Как известно, Александр III был против брака цесаревича Николая и принцессы Алисы Гессенской, возможно предощущая дальнейший крах его дела в руках сына и воспитанной в Великобритании невестки, и дал на него согласие только спустя пять лет после первой просьбы цесаревича Николая весной 1894 г. примерно за полгода до своей кончины. Но вне зависимости от того как Александр III мотивировал свое неодобрение выбора невесты сыном, однако он оказался прав: именно вследствие изменения политического курса Александра III его наследником Николаем II Россия оказалась втянутой в русско-японскую войну и первую мировую войну ХХ века вопреки её собственным интересам.

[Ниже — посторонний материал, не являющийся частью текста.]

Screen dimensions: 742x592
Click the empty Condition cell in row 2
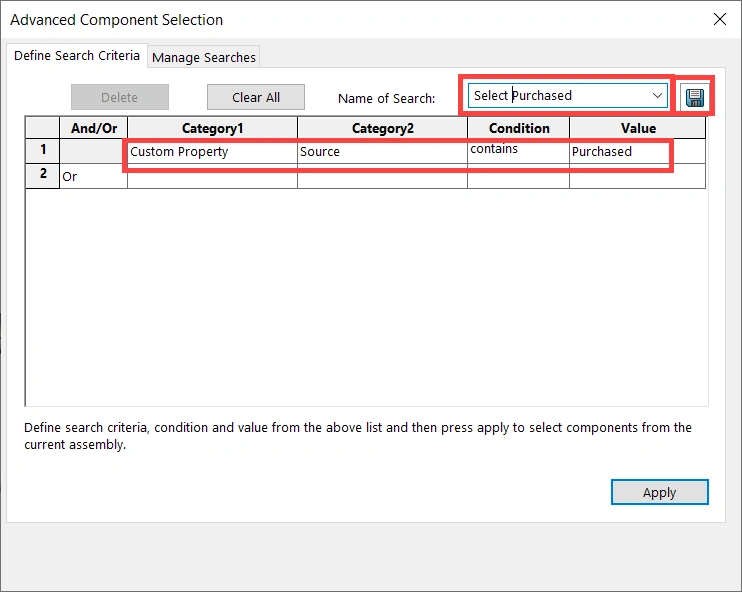[518, 176]
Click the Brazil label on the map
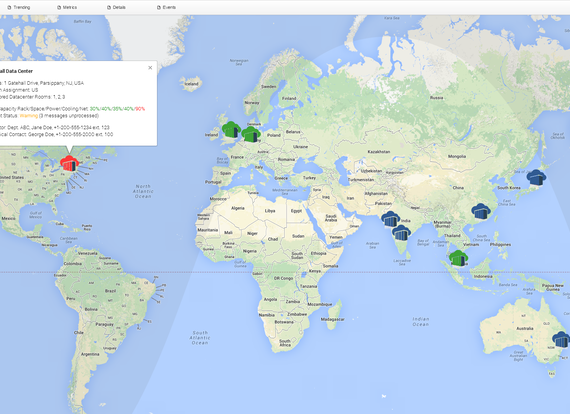The width and height of the screenshot is (570, 414). (111, 291)
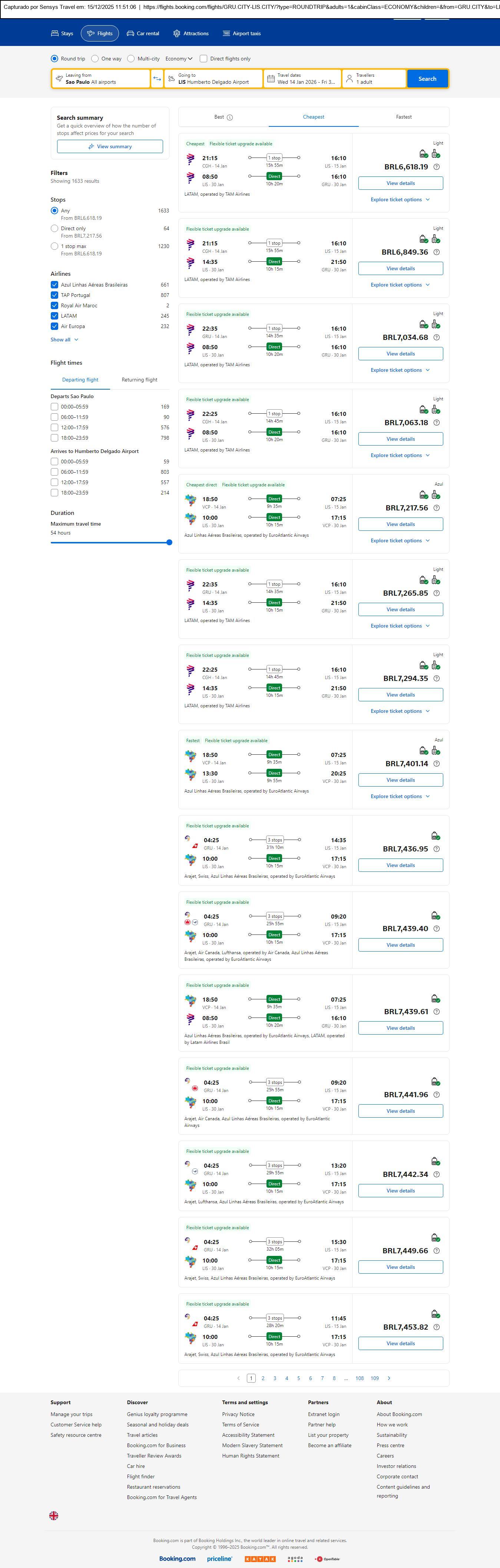
Task: Switch to the Fastest results tab
Action: 403,117
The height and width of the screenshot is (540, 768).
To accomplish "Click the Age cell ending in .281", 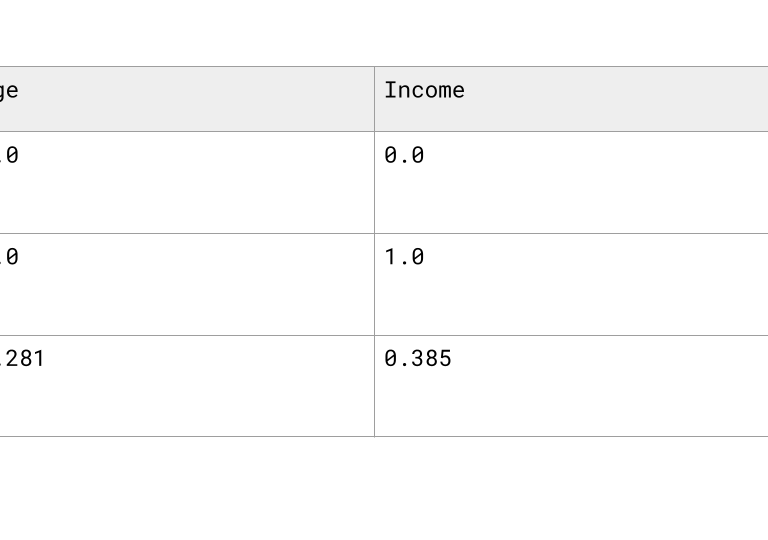I will coord(187,386).
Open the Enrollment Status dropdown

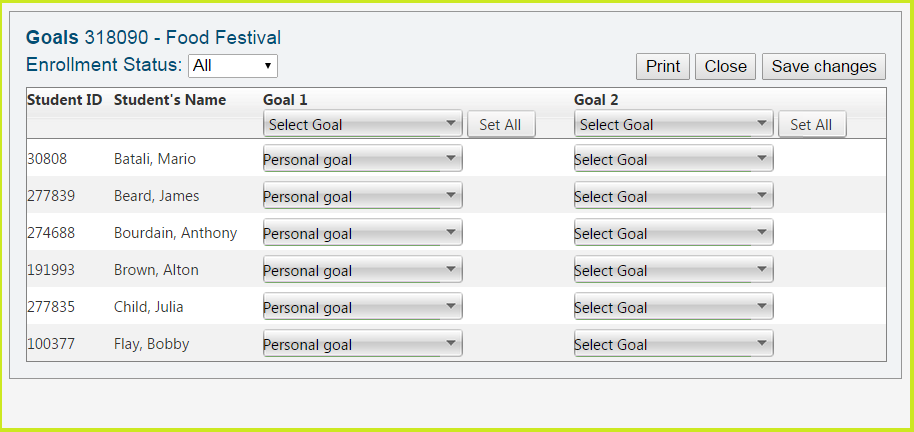(233, 66)
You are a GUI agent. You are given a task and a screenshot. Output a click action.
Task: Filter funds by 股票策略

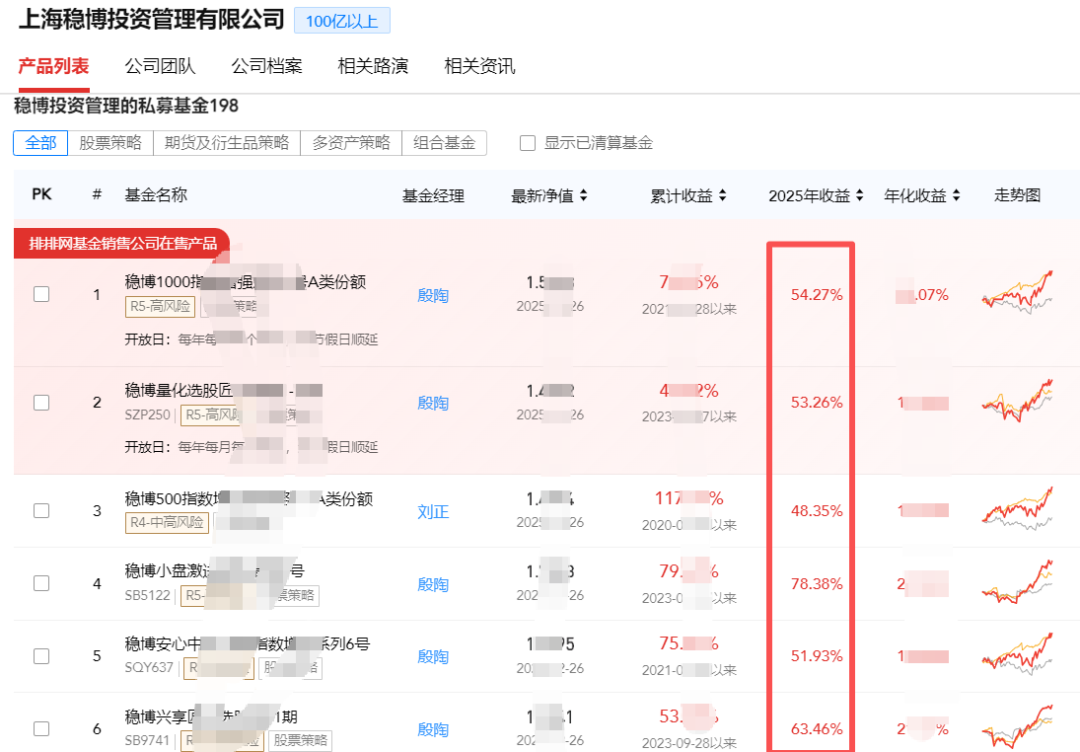(111, 143)
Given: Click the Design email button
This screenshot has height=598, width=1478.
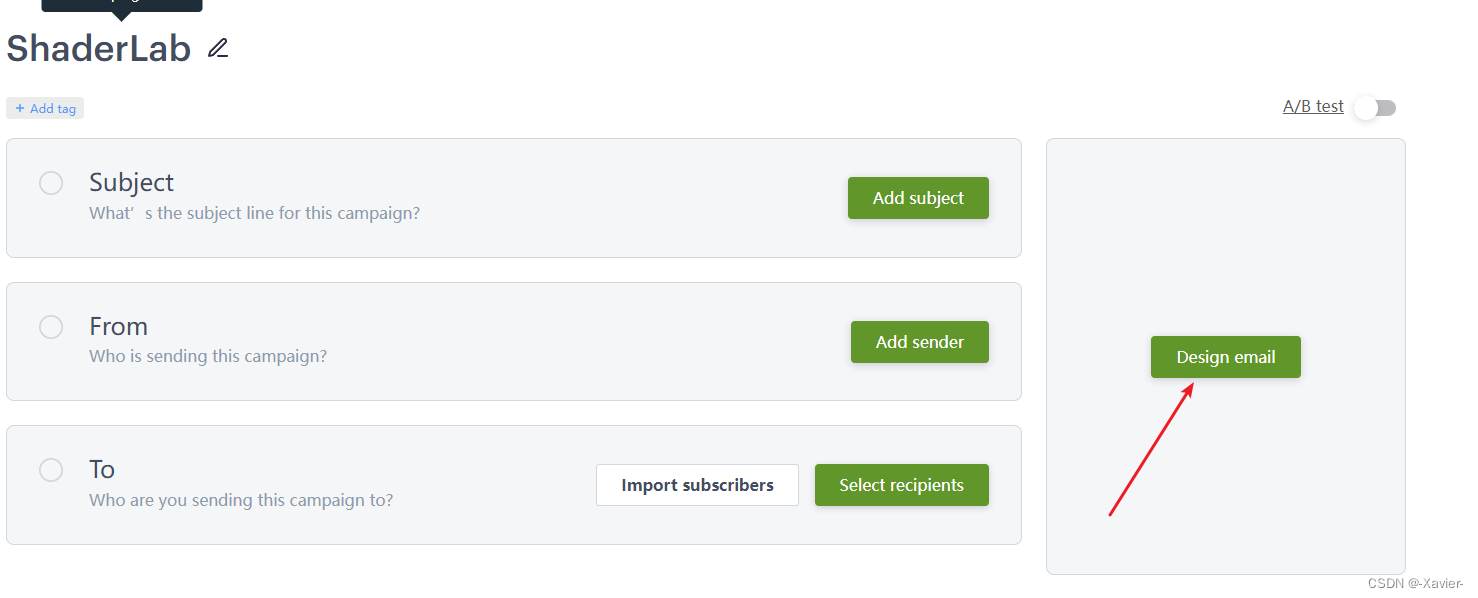Looking at the screenshot, I should click(x=1225, y=357).
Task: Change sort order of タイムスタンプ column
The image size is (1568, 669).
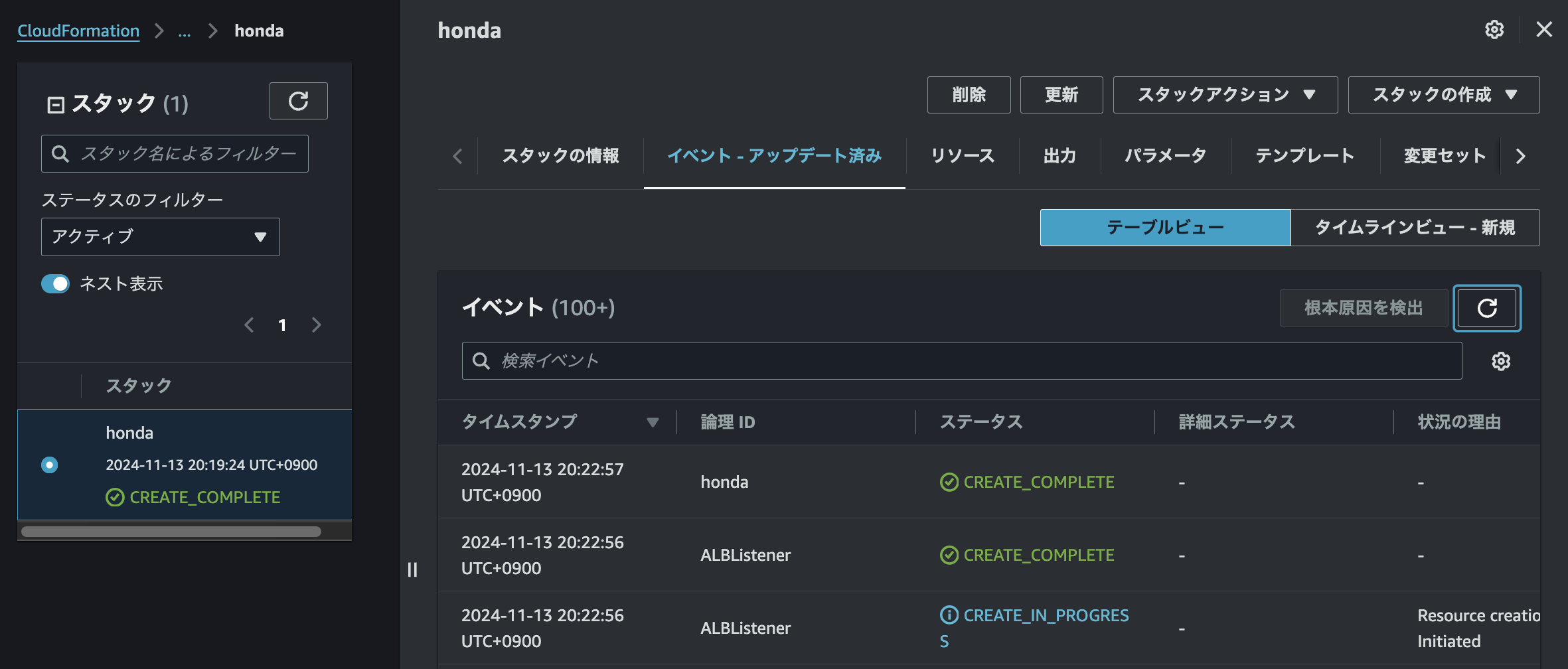Action: pos(653,422)
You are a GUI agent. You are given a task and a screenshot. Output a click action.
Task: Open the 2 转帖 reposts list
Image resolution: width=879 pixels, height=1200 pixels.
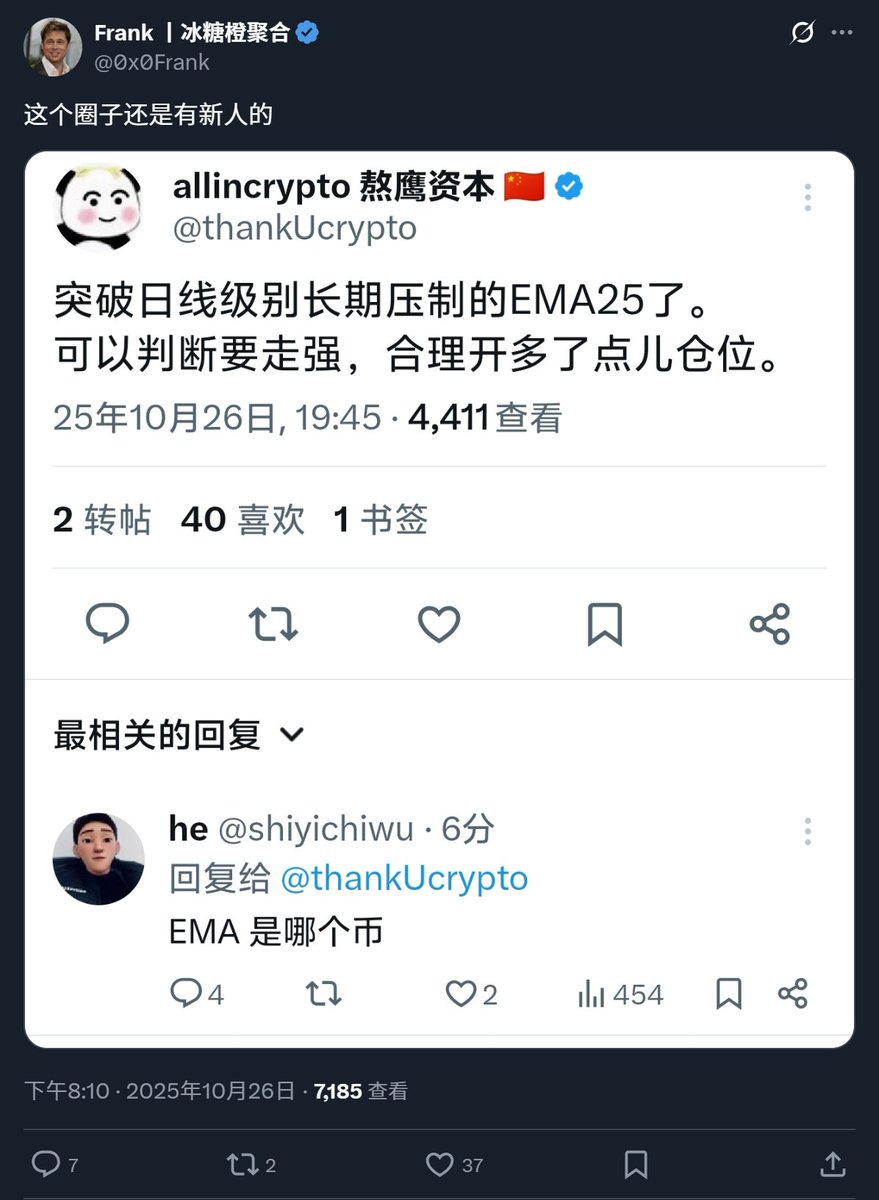pos(102,520)
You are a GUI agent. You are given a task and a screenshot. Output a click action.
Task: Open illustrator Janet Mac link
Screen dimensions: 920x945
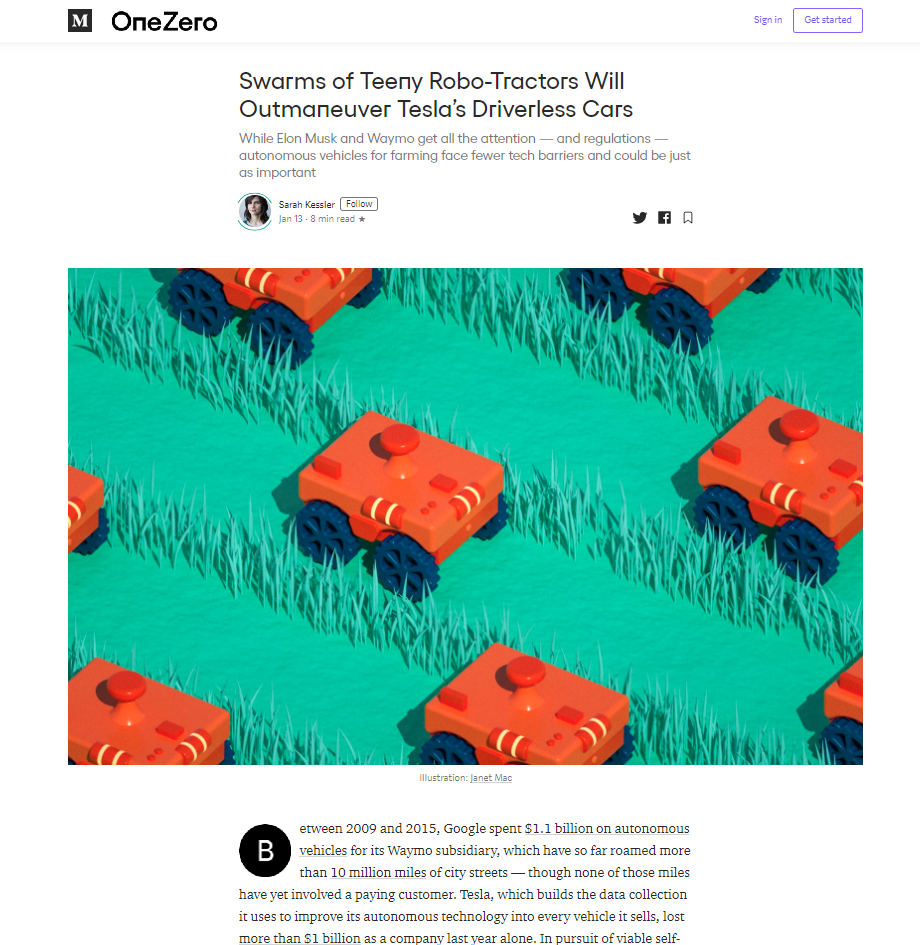pos(491,777)
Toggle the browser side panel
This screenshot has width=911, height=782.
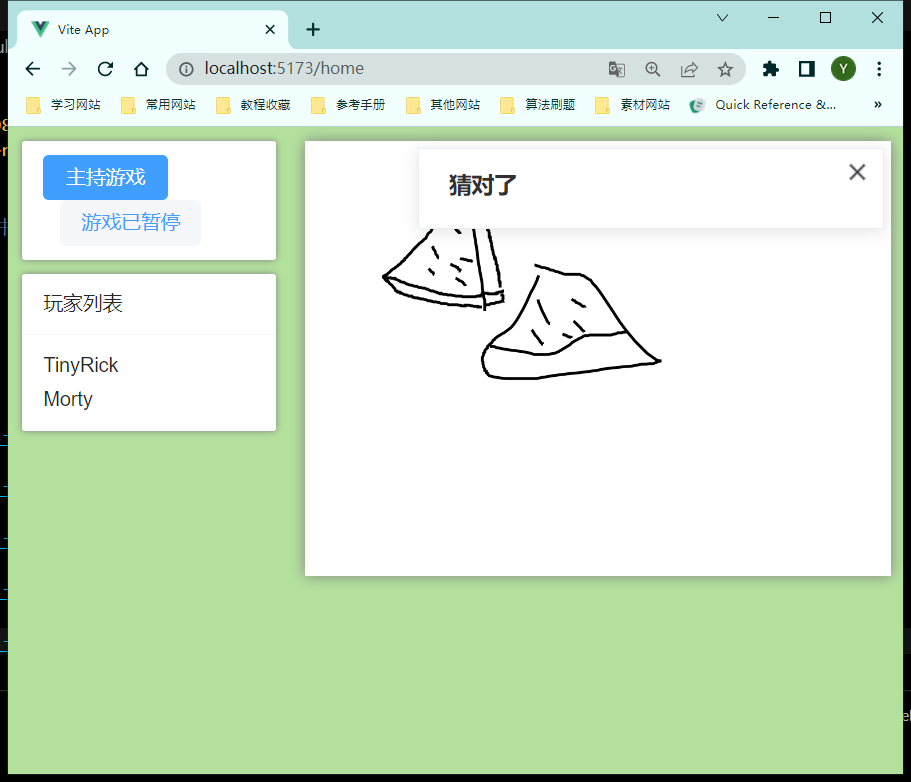click(x=806, y=69)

Поводом к силовому подавлению Сербии послужило убийство 15/28 июня 1914 г. масонствующими сербскими национал-экстремистами наследника престола Австро-Венгрии в сербском городе Сараево , находившемся в те годы в составе Австро-Венгрии. За этим убийством, хотя убийца был подданный Австро-Венгрии, последовала серия ультиматумов Сербскому правительству, которые один за другим были приняты сербской стороной после её консультаций с Россией. Это было воспринято в Берлине и Вене, как выражение военной неготовности России и подтверждение правильности своей оценки её возможностей на конкретный момент времени. И соответственно Сербии был предъявлен последний ультиматум, в случае принятия которого Сербское государство практически переставало существовать, превратившись в город-государство под протекторатом Австро-Венгрии, а в случае отказа выполнить его требования — Австро-Венгрия угрожала перейти к военным действиям.